Ready in

75 mins

Cuisine

Indian · South Indian

Prep Time

45 min

Cook Time

30 min

Serving

4-5 People

Calories / Serving

~450 kcal
Recipe by Food with Chetna on YouTube

Recipe Summary

All Ingredients - For Marinade

  1. Ginger garlic (chopped) 3 tbsp
  2. Turmeric 1 tsp
  3. Salt 1 tsp
  4. Sunflower oil 2 tbsp
  5. Chicken thighs (boneless, skinless, chopped into 1-inch pieces) 10

All Ingredients - For Spice Blend

  1. Black peppercorns 1 tbsp
  2. Cumin seeds 1 tbsp
  3. Coriander seeds 1 tbsp
  4. Cloves 1 tsp
  5. Dried red chilies 4-6

All Ingredients - For Curry Base

  1. Sunflower oil 2 tbsp
  2. Mustard seeds 1 tsp
  3. Curry leaves a few
  4. Onions (thinly sliced) 3
  5. Tomatoes (chopped) 2
  6. Boiling water 100 ml

All Ingredients - For Serving (Optional)

  1. Red onions (thinly sliced) 1
  2. Lemon juice to taste
  3. Salt to taste
  4. Black pepper to taste
  5. Chilli powder a bit

Step-by-Step Instructions

Step 1: Prepare the Marinade

In a bowl, combine 3 tbsp chopped ginger garlic, 1 tsp turmeric, 1 tsp salt, and 2 tbsp sunflower oil. Mix well until a paste forms.

Step 2: Prepare the Chicken

Trim any excess fat from 10 boneless, skinless chicken thighs. Chop each thigh into approximately 1-inch pieces.

Step 3: Marinate the Chicken

Add the chopped chicken to the marinade. Mix thoroughly to coat all the chicken pieces. Cover and set aside to marinate for at least 30 minutes (or longer, up to overnight, especially if using bone-in chicken).

Step 4: Prepare the Spice Blend

Heat a dry pan over medium heat. Add 1 tbsp black peppercorns, 1 tbsp cumin seeds, 1 tbsp coriander seeds, 1 tsp cloves, and 4-6 dried red chilies (broken up). Dry roast for about 2 minutes, stirring constantly, until aromatic and the spices slightly change color. Turn off the heat.

Step 5: Crush the Spices

Transfer the roasted spices to a pestle and mortar. Let them cool down for 5 minutes. Once cooled, crush them into a coarse powder.

Step 6: Sauté Onions

Heat 2 tbsp sunflower oil in the same pan over medium-high heat. Add 1 tsp mustard seeds and let them pop.
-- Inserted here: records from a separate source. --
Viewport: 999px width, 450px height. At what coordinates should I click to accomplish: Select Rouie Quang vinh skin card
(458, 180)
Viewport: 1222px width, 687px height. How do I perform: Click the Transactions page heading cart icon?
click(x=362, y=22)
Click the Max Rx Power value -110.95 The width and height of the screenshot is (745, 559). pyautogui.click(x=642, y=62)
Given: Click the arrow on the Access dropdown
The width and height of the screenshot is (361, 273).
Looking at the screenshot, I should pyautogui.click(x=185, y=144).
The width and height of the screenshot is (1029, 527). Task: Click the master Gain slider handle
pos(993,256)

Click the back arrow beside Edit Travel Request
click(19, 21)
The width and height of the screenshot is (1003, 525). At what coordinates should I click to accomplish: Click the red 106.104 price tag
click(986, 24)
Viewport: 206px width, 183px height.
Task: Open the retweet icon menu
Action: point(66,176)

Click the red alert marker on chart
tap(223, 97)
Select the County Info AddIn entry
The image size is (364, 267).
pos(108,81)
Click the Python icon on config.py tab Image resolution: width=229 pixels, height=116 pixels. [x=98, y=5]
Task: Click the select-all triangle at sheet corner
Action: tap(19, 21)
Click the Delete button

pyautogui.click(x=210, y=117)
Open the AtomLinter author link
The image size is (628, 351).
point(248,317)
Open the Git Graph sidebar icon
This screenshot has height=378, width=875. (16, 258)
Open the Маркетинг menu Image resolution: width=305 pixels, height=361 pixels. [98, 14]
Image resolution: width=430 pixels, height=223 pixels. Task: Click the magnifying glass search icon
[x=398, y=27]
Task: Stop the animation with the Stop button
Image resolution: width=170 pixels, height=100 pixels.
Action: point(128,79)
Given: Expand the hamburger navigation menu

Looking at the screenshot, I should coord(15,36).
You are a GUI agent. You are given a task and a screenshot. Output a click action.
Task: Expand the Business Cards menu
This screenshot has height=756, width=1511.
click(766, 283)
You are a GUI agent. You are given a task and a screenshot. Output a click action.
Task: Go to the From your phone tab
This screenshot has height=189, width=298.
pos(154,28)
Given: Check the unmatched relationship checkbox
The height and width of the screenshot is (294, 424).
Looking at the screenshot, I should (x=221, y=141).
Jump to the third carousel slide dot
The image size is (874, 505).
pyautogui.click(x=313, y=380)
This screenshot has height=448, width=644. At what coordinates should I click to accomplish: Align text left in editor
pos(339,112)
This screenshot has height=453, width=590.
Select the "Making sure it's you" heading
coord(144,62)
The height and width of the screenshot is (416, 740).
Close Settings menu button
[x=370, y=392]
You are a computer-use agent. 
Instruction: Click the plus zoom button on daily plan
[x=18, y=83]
Add a few curry leaves. Then add 3 thinly sliced onions. Reduce the heat to medium-low and cook for about 8-10 minutes, stirring occasionally, until the onions are beautifully golden brown.

Step 7: Add Tomatoes

Add 2 chopped tomatoes to the pan with the onions. Continue to cook for another 6-7 minutes, stirring, until the tomatoes have softened.

Step 8: Sear the Chicken

Increase the heat to high. Add the marinated chicken to the pan. Cook on high heat without stirring for 2-3 minutes to allow the chicken to sear and develop some color. Then stir and continue cooking for another 2-3 minutes.

Step 9: Add Spices and Simmer

Reduce the heat to medium. Add the freshly crushed spice blend to the chicken and mix well. Pour in 100ml of boiling water. Stir to combine.

Step 10: Cook the Curry

Lower the heat to low, cover the pan with a lid, and let the curry simmer for 15 minutes, or until the chicken is cooked through and tender.

Step 11: Serve

Serve the hot chicken curry with steamed rice and a side of pickled red onions (made with lemon juice, salt, pepper, and chili powder).

Pro Tips

Marinate chicken longer if possible (overnight for bone-in, at least 1 hour for boneless) for deeper flavor.

Using a pestle and mortar for the spice blend creates a coarser texture, enhancing the dish's character.

Recipe Variations

This recipe can be made with bone-in chicken, but ensure to marinate it for at least an hour for best results.